I'm struggling with my mental health and I can't figure out what is to be expected and what, potentially, might be a little more serious. In a nutshell, my life is manic. Three children (17, 7 and 6) and I work more than full-time hours in our own business. Life is incredibly busy, the kids have very different needs and demands on us and our time, and as it's our business, we don't switch off from work and are often working in the evenings or at weekends, just to stay on top of everything.
For a long time now I've felt low. Not unhappy as such, but feeling flat, defeated, pressured, anxious and often, overwhelmed. My life is packed with things that should bring joy but I'm finding they're just not doing a thing. it feels like everything's in black and white instead of colour.
I finally hit a point a few weeks ago where something that would usually have made my heart sing simply didn't. Instead I was going through the motions, and it was a real alarm bell to me. I do have moments of genuinely feeling happy but they definitely seem thin on the ground at the moment.

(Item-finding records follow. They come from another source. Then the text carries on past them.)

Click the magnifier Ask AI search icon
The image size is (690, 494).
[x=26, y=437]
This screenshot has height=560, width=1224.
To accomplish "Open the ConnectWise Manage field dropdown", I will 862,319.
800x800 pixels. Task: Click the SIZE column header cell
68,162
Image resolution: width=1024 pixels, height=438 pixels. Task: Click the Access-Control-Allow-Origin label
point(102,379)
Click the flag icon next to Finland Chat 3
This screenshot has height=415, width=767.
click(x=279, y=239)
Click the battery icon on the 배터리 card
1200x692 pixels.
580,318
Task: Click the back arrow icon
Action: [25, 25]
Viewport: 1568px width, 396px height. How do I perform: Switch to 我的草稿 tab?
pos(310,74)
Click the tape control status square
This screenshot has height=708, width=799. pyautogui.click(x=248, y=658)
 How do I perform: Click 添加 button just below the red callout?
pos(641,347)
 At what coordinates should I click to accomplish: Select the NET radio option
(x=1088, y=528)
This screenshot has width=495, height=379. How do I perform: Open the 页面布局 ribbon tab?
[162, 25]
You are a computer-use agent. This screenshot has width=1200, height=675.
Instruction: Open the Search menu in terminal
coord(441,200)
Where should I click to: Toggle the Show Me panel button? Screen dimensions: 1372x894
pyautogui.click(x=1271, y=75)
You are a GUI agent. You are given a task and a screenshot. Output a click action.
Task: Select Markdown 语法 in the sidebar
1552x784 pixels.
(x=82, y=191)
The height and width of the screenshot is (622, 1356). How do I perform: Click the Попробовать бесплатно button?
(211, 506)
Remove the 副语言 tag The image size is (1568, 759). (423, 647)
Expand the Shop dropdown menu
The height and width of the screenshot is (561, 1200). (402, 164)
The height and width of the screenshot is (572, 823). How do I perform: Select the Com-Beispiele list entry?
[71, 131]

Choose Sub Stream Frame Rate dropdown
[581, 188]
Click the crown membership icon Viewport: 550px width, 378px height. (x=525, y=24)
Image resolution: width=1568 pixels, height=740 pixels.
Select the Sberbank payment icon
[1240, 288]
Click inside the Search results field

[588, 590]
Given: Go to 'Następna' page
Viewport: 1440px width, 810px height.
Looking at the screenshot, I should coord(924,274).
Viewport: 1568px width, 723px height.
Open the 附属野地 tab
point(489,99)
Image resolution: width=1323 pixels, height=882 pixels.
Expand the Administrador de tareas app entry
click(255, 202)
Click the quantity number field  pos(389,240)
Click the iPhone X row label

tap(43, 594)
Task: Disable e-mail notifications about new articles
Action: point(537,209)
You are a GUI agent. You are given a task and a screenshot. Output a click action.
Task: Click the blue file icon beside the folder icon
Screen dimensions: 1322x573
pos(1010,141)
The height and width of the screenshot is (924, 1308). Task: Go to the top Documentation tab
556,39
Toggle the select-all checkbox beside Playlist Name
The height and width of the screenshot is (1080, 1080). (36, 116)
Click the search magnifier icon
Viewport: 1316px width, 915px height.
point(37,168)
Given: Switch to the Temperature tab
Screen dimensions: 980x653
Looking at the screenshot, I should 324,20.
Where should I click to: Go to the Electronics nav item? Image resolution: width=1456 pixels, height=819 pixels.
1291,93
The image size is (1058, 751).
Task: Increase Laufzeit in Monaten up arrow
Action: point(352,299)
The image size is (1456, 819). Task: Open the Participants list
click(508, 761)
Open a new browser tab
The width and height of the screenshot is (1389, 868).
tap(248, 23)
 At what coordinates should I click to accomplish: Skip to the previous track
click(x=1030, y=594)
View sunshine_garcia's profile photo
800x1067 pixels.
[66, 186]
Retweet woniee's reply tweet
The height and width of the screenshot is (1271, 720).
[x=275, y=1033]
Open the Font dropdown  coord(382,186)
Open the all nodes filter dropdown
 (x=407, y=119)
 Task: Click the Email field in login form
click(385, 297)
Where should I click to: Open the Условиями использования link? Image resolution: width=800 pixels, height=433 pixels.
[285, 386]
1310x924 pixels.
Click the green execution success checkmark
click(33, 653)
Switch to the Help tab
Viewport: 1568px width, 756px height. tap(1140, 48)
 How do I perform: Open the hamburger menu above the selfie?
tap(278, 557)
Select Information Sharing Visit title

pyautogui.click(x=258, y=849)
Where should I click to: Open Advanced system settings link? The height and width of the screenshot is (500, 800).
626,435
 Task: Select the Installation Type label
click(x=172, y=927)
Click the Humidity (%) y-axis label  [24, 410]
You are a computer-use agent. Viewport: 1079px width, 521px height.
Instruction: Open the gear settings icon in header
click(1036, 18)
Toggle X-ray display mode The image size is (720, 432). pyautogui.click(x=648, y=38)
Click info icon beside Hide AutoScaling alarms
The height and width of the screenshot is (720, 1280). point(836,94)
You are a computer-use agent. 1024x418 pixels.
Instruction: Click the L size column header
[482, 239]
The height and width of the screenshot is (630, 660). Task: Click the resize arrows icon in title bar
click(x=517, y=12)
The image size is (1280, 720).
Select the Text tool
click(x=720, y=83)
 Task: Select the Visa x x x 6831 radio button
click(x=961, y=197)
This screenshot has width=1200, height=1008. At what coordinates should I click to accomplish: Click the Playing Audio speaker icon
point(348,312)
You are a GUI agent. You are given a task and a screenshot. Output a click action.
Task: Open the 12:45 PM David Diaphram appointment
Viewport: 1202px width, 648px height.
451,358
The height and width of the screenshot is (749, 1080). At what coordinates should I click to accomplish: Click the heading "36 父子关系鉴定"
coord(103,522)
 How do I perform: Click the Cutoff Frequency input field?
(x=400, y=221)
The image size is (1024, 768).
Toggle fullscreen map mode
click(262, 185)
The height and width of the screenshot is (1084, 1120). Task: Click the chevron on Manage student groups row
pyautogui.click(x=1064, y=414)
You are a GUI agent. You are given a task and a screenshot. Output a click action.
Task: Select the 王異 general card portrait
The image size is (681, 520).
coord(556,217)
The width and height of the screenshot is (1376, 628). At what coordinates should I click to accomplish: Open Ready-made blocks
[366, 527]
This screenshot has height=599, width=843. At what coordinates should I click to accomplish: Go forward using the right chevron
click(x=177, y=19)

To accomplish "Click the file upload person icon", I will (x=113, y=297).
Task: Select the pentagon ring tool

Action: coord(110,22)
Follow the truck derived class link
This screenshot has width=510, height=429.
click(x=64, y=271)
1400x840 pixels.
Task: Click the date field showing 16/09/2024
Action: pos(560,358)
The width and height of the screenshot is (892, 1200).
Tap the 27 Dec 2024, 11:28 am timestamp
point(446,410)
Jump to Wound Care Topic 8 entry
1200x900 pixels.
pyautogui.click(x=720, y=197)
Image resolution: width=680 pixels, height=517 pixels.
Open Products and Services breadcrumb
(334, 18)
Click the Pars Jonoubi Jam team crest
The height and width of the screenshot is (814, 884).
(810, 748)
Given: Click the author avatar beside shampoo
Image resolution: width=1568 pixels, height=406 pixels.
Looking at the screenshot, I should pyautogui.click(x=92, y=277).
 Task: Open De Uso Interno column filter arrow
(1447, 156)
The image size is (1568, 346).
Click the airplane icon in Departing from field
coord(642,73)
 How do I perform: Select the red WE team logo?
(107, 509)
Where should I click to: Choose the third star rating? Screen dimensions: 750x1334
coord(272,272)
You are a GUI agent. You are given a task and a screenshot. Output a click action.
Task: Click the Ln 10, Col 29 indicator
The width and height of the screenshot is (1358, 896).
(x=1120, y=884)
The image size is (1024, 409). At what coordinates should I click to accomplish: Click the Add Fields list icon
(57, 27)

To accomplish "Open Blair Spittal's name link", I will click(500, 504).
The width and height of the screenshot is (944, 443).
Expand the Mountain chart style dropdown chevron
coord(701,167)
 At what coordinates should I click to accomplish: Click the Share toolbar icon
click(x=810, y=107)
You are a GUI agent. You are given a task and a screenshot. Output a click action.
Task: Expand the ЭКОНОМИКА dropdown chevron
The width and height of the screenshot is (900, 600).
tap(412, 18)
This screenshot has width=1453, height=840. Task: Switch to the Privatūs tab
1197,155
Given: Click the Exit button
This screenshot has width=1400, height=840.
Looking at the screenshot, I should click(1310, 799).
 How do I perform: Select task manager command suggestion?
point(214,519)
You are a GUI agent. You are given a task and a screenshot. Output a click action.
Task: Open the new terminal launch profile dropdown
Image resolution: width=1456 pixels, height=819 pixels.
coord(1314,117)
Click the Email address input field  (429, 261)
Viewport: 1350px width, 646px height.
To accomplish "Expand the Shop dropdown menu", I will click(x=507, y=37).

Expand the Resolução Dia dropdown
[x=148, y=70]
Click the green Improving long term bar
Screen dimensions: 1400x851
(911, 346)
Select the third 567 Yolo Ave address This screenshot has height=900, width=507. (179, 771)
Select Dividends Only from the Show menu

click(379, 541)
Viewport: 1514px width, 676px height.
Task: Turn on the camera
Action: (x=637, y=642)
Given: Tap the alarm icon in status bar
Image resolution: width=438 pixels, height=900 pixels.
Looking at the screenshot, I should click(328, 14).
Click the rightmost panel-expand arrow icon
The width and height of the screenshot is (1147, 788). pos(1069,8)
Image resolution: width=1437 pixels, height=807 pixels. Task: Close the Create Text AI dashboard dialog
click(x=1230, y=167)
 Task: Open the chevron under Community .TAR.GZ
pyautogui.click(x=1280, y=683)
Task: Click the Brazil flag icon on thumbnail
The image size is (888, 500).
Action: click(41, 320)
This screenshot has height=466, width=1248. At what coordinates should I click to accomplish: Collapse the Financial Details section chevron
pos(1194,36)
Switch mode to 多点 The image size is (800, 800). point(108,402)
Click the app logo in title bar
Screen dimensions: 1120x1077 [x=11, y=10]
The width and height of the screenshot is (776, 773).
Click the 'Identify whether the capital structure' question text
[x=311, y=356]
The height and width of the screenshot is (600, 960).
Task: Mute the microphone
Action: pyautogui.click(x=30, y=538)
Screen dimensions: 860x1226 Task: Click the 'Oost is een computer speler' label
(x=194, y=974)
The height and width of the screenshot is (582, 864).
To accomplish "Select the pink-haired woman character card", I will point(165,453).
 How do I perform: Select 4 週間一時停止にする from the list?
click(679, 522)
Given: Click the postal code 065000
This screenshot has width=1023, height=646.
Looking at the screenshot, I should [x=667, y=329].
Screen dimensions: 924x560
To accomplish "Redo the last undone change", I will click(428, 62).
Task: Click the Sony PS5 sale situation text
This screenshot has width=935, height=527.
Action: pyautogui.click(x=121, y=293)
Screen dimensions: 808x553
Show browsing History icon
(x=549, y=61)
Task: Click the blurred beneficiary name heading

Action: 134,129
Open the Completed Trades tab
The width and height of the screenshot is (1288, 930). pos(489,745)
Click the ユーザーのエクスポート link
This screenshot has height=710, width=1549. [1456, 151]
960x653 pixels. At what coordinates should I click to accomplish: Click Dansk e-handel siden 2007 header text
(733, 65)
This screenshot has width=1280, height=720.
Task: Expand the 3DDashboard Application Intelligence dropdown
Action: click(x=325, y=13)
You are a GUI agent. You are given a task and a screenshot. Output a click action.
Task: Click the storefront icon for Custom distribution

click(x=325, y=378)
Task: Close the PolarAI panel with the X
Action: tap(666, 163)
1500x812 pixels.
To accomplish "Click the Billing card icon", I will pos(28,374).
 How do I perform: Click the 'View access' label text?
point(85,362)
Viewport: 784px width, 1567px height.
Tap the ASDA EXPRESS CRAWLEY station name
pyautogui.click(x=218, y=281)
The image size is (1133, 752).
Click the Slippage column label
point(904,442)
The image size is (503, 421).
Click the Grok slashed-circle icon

I have an appointment with my GP tomorrow but don't really know where to start in explaining how I'm feeling - it all feels woefully self indulgent when I know I have so much. What I'm trying to work out is when are these feelings normal given how fast-paced and insanely busy life is and when is it something more that might need help? If I'm being completely honest, I don't think I've been 'right' since my youngest was born, but I've kept shrugging it off, hoping it'll get better, and I think I've reached the point of suspecting it might not get better on its own.